Ratssplitter

"Mehr geht nicht", hatte OB Norbert Gansel an deren Ende über die diesjährige Kieler Woche resümmiert. Doch: Mehr geht - mehr schwarze Sheriffs gegen den "Ameisenschwarzhandel". Gansel forderte dieses probate Mittel in seinem Kieler-Woche-Bericht. Auch Rainer Tschorn (CDU) will nächstesmal "mehr Sicherheitskräfte" - und "keinen Ballermannstand": "Sowas gehört nicht auf unsere Kieler Woche." Gut gebrüllt gegen derlei Kulturlosigkeiten, die doch so gut auf das Volksfest von Gansels Gnaden passen. Und weil Pommesbuden nunmal prominenter sind als Kultur, hatte der OB in seinem Bericht auch ganz vergessen, die Ausstellung "ArtFiction", die während der Kieler Woche in der Stadtgalerie lief, zu erwähnen, worauf ihn Ute Kohrs-Heimann, kulturpolitische Sprecherin der SPD-Fraktion, hinweisen mußte: "man sollte die Stadtgalerie schon erwähnen, auch wenn man sie nicht liebt."
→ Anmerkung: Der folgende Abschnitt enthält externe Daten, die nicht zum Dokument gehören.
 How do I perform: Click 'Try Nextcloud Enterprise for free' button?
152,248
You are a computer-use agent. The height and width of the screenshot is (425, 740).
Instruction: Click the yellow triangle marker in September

Für Svenja Ketelsen von der SUK ist das Frauennachttaxi "Schickimicki". "Die meisten Frauen können auch ein normales Taxi bezahlen", so ihr Plädoyer für eine Einstellung des Nachtaxis. Lediglich für Sozialhilfeempfängerinnen könne man über einen Zuschuß nachdenken. Ute Kohrs-Heimann (SPD) mußte Ketelsen daran erinnern, daß das Frauennachttaxi "eine frauenpolitische und keine sozialpolitische Maßnahme" sei. Auch Edina Dickhoff, Fraktionsvorsitzende der Grünen, mußte den Ratsherren erläutern, daß das Frauennachttaxi einst ins Leben gerufen wurde, weil innerhalb eines Sommers drei Frauen auf dem nächtlichen Nachhauseweg ermordet worden waren. Im übrigen handele es sich beim Frauennachttaxi um ein "kundinnenunfreundliches Sammeltaxi. Das benutzt bestimmt keine Schickimicki-Frau". An die Adresse der Verwaltung meinte Dickhoff, deren Fraktion zusammen mit der der SPD einen Antrag auf Fortführung des Frauennachttaxis gestellt hatte: "Wenn Sie mich fragen, woher das Geld kommen soll, dann appelliere ich an Ihre Flexibilität. Wenn die Verwaltung etwas will, dann sind bisher immer irgendwo irgendwelche Restbeträge aufgetaucht." Flexibel ist die Verwaltung zwar nicht sonderlich, wenn es um die Belange von Frauen geht, dafür ist's CDU-Ratsherr Jens Moriz. Allgemeine Verwunderung löste aus, daß er als "frauenpolitischer Sprecher der CDU-Ratsfraktion" das Wort ergriff. "Ich bin eben eine Mehrzweckwaffe in meiner Fraktion", kommentierte Moriz. In das Horn von Frau Ketelsen stieß er dann mit der Behauptung, das Frauennachttaxi sei ein "Luxustaxi, das wir uns nicht leisten können, obwohl wir's sinnvoll finden". Er als Vater, so Moriz unter allgemeinem Gelächter weiter, frage sich schon seit langem, warum seine Tochter mit dem Taxi "von einer Edelkneipe zur nächsten" kutschiert werde. Im übrigen finde er es schade, daß die SPD in ihrem Antrag die Mitfahrmöglichkeit für Jungen bis 16 Jahren gestrichen hatte. Noch sicherer seien die Frauen doch, wenn auch noch der Papa mitfahren dürfe. "Aber dann hätten wir ja ein Familientaxi auf Stadtkosten." Der Antrag zur Fortführung des Frauennachttaxis wurde schließlich mit den Stimmen von SPD und Grünen angenommen. Der Antrag sieht vor, daß die Stadt das Frauennachttaxi für einen Festbetrag von 120.000 DM pro Jahr ausschreibt.